They reeked of alcohol, which made his skin crawl, and he could smell a smoky fire, and some sort of stew, the memory of the fire and stew, could almost see the small room.

He could almost see the large man in the corner, sitting in a chair, smoking a cigar. Then, he was back in a small shed, the image blurring, almost visible in the present, and the man was looming over him, angry, shouting about something, the words garbled, indistinct. He could hear the boy crying again, crying out in pain.
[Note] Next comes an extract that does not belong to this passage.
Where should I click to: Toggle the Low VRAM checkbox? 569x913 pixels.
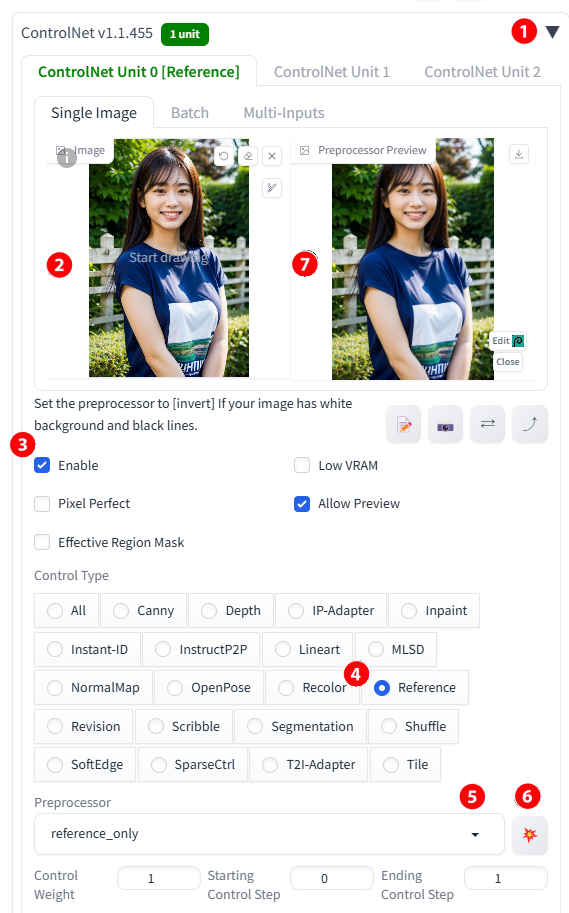pos(302,465)
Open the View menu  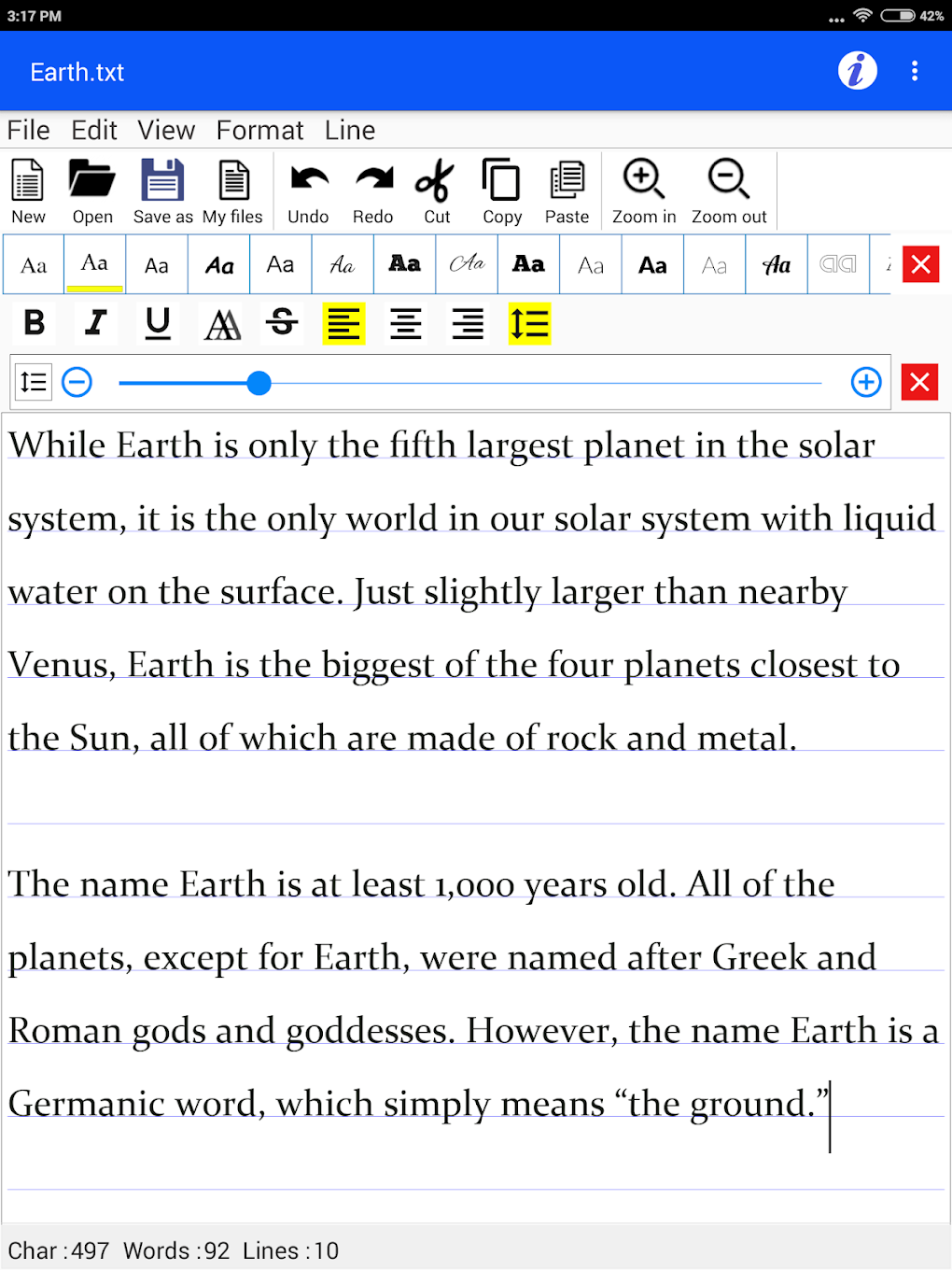pyautogui.click(x=166, y=130)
One of the men attacked him, his fist connecting into his back just below the kidneys. They were all there, swarming him, trying to take him down like a group of wolves attacking a caribou. With a snarl, he ripped at them, and they began to scream and yell, their voices in the present loud, the scent of their fear and blood drowning out the shouts of the boy in his head. He didn't want to hear the boy. If their screams would silence those of the boy... well, someone should have taught them not to attack people in the night.

He hit them, slashed his claws over them, their screams and whimpers drowning out those of the shadow of memory of the small boy. The boy that something deep inside whispered that he had known. Whispered that he might have been that small boy. The idea made him angry, made him want to hit something, to make something suffer. These fools would do nicely. He hit them over and over, drowning the memory ghosts with their screams, with their blood. Beating them in place of the shadow figure in his memory of the large man. Hitting them to force the almost remembered screams away.

The air filled with screams, and the scents of fear, of blood and pain, a hint of urine and the scents of the fluids from the entrails, now slashed open under the darkness, like an augury of a dark and terrible future. Sabertooth had been here... and he had left the mark of his passing on the savaged remains of these foolish drunken bullies.

End Screams.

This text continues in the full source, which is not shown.